### REQUIRED ACTION
Because the material must match the original, reproduce every line of it exactly.
*** Opening of EXCERPTED RECORDS ***
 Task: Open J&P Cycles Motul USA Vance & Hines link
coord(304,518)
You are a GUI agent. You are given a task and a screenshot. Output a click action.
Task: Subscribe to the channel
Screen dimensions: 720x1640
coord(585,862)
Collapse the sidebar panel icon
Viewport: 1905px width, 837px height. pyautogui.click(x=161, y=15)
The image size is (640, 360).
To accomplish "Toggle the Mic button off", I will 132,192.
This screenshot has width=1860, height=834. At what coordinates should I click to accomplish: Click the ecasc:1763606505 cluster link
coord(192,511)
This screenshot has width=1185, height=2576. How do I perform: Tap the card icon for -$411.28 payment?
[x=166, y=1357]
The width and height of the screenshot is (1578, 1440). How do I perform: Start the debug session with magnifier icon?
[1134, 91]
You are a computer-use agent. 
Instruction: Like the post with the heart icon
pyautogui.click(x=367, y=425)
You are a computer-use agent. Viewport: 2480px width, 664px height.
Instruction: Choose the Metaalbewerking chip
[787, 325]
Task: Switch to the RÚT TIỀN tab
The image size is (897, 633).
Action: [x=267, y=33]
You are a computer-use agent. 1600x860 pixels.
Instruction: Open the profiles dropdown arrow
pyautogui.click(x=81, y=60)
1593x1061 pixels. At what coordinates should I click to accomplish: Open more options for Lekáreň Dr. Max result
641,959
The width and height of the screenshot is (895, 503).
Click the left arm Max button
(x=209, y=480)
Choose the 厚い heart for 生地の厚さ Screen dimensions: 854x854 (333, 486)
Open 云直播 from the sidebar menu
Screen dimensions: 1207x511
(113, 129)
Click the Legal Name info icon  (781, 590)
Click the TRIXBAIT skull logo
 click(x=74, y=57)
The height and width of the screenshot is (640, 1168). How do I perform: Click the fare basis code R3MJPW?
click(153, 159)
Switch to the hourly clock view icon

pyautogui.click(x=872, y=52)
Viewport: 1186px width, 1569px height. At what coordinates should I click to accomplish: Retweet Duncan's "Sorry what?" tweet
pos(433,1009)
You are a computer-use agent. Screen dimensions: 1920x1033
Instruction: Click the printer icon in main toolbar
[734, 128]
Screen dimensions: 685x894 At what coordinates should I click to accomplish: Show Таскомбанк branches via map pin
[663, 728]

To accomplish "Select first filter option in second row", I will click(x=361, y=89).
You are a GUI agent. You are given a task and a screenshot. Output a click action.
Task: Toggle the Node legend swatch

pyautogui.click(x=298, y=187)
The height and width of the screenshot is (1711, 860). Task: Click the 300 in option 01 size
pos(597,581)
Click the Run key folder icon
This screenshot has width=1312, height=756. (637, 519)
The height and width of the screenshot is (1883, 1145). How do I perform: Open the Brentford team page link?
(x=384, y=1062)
*** Close of EXCERPTED RECORDS ***
### REPLY
 Task: Open J&P Cycles Motul USA Vance & Hines link
coord(304,518)
You are a GUI agent. You are given a task and a screenshot. Output a click action.
Task: Subscribe to the channel
Screen dimensions: 720x1640
coord(585,862)
Collapse the sidebar panel icon
Viewport: 1905px width, 837px height. pyautogui.click(x=161, y=15)
The image size is (640, 360).
To accomplish "Toggle the Mic button off", I will 132,192.
This screenshot has width=1860, height=834. At what coordinates should I click to accomplish: Click the ecasc:1763606505 cluster link
coord(192,511)
This screenshot has width=1185, height=2576. How do I perform: Tap the card icon for -$411.28 payment?
[x=166, y=1357]
The width and height of the screenshot is (1578, 1440). How do I perform: Start the debug session with magnifier icon?
[1134, 91]
You are a computer-use agent. 
Instruction: Like the post with the heart icon
pyautogui.click(x=367, y=425)
You are a computer-use agent. Viewport: 2480px width, 664px height.
Instruction: Choose the Metaalbewerking chip
[787, 325]
Task: Switch to the RÚT TIỀN tab
The image size is (897, 633).
Action: [x=267, y=33]
You are a computer-use agent. 1600x860 pixels.
Instruction: Open the profiles dropdown arrow
pyautogui.click(x=81, y=60)
1593x1061 pixels. At what coordinates should I click to accomplish: Open more options for Lekáreň Dr. Max result
641,959
The width and height of the screenshot is (895, 503).
Click the left arm Max button
(x=209, y=480)
Choose the 厚い heart for 生地の厚さ Screen dimensions: 854x854 (333, 486)
Open 云直播 from the sidebar menu
Screen dimensions: 1207x511
(113, 129)
Click the Legal Name info icon  (781, 590)
Click the TRIXBAIT skull logo
 click(x=74, y=57)
The height and width of the screenshot is (640, 1168). How do I perform: Click the fare basis code R3MJPW?
click(153, 159)
Switch to the hourly clock view icon

pyautogui.click(x=872, y=52)
Viewport: 1186px width, 1569px height. At what coordinates should I click to accomplish: Retweet Duncan's "Sorry what?" tweet
pos(433,1009)
You are a computer-use agent. Screen dimensions: 1920x1033
Instruction: Click the printer icon in main toolbar
[734, 128]
Screen dimensions: 685x894 At what coordinates should I click to accomplish: Show Таскомбанк branches via map pin
[663, 728]

To accomplish "Select first filter option in second row", I will click(x=361, y=89).
You are a GUI agent. You are given a task and a screenshot. Output a click action.
Task: Toggle the Node legend swatch

pyautogui.click(x=298, y=187)
The height and width of the screenshot is (1711, 860). Task: Click the 300 in option 01 size
pos(597,581)
Click the Run key folder icon
This screenshot has width=1312, height=756. (637, 519)
The height and width of the screenshot is (1883, 1145). How do I perform: Open the Brentford team page link?
(x=384, y=1062)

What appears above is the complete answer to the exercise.